Because the continents were in such different positions at that time, models we use today to understand ocean current systems are still crude for the Permian oceans, and they have much less precision than those we can make for the modern world. Nevertheless, it seems fairly clear that by the end of the Permian period, ocean circulation had changed so that the deep ocean bottoms filled with great volumes of warm, virtually oxygen-free seawater. This seems like the same thing that happened at the end of the Paleocene epoch but at a vastly increased scale, and with vastly more destructive results. The Permian bottom waters were warmer than those of the Paleocene and much less oxygenated. The stage was set and needed but one more trigger, and it seems both had the same trigger—a short-term but massive infusion of greenhouse gases into the atmosphere changed the nature of the oceans.
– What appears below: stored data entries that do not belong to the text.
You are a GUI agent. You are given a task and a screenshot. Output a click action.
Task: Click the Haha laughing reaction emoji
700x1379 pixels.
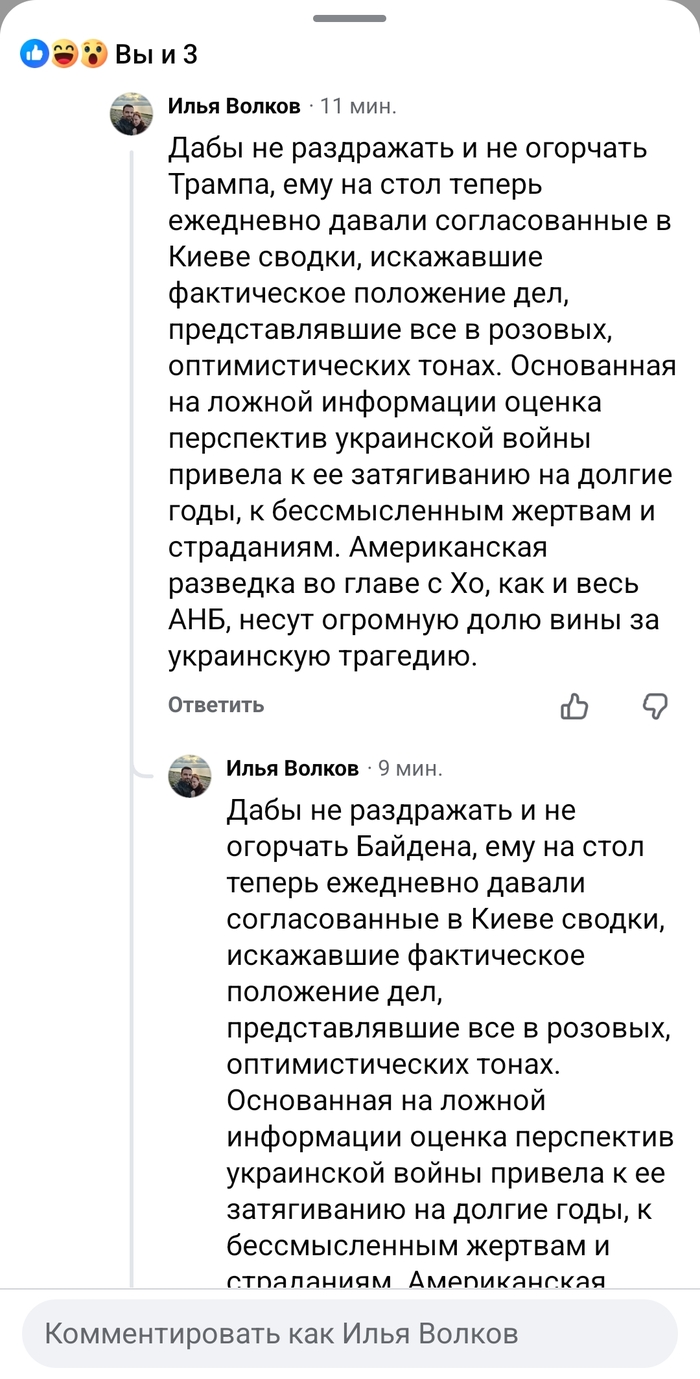coord(64,54)
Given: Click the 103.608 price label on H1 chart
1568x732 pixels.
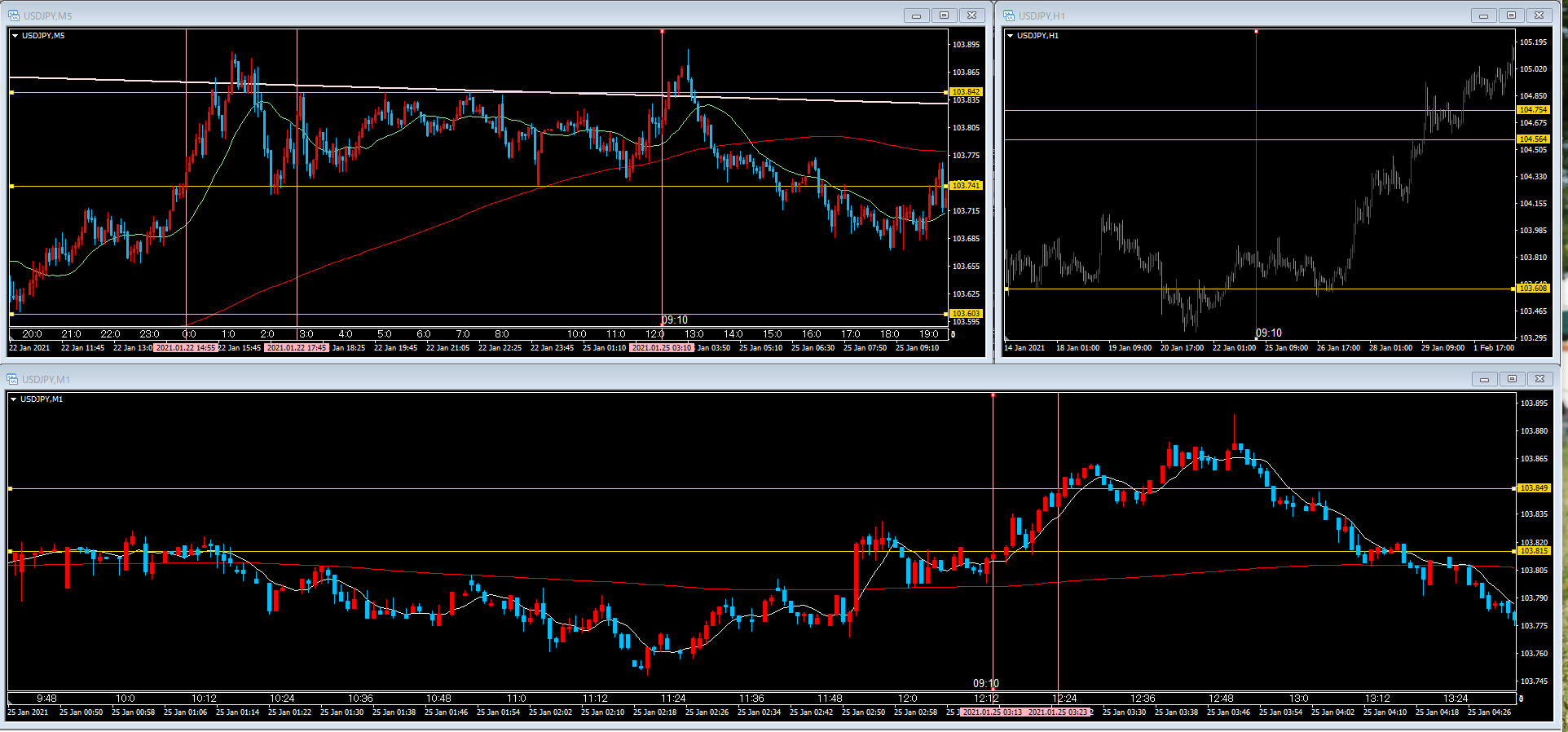Looking at the screenshot, I should click(1533, 289).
In the Paleocene epoch the source of that carbon dioxide was volcanism in the Atlantic Ocean region, whereas at the end of the Permian period the initial source of the heat was emission of vast volumes of carbon dioxide from the spectacular lava outpourings, perhaps one million cubic miles in volume, that today cover some 800,000 square miles and that might have covered nearly three million square miles when formed into what is known as the Siberian Traps. (Why igneous geologists call stacked-up piles of lava “traps” is beyond me.)

Now, it seems, events at the end of the Permian period can be related to changes in oceanography as well, with the addition of a kill mechanism from hydrogen sulfide that was microbially produced.

The main difference between the two events seems to be that the Permian event showed far more upwelling of poisonous bottom waters. In the case of the Paleocene event, some deep, near-shore basin underwent a change from oxygenated to less oxygenated, even into the shallows, after upwelling of the deep, warm water, in a manner happening today to the Gulf of Mexico, Gulf of California, and Puget Sound, among other such places. Deep, warm water also upwelled at the end of the Permian period, but it did so over a far greater area of the globe—virtually every shallow-water area (rather than just a few, as at the end of the Paleocene epoch) became filled with warm water without oxygen, even at the surface. And the Permian deepwater brought up poison not seen at the end of the Paleocene—it was rich in carbon dioxide and methane, which seems to have moved out of the solution in seawater and into the atmosphere as potent greenhouse gases (causing even faster planetary warming) as well as the deadly hydrogen sulfide gas, which, if it occurred a the end of the Paleocene, did so only at low concentrations.

 

IN A 1997 BOOK, MASS EXTINCTIONS AND THEIR AFTERMATH, ANTHONY Hallam of the University of Birmingham in England and Paul Wignall of the University of Leeds compiled what was known about all the mass extinctions in an excellent volume. At the time the impact hypothesis still held sway. Nevertheless, their data show that of the 14 mass extinctions they recognized, 12 of them were characterized by poorly oxygenated oceans, which they thought must have been a major part of the cause of the extinctions. There is no proposal about how the oceans got that way, however. With the models above, we now have a mechanism: perturbation or even stoppage of the thermohaline, conveyer current systems. It is time to stop looking at the “kill mechanisms”—low oxygen, heat, and perhaps excess hydrogen sulfide gas in water and air—and start looking at the driver of these changes, the atmosphere itself.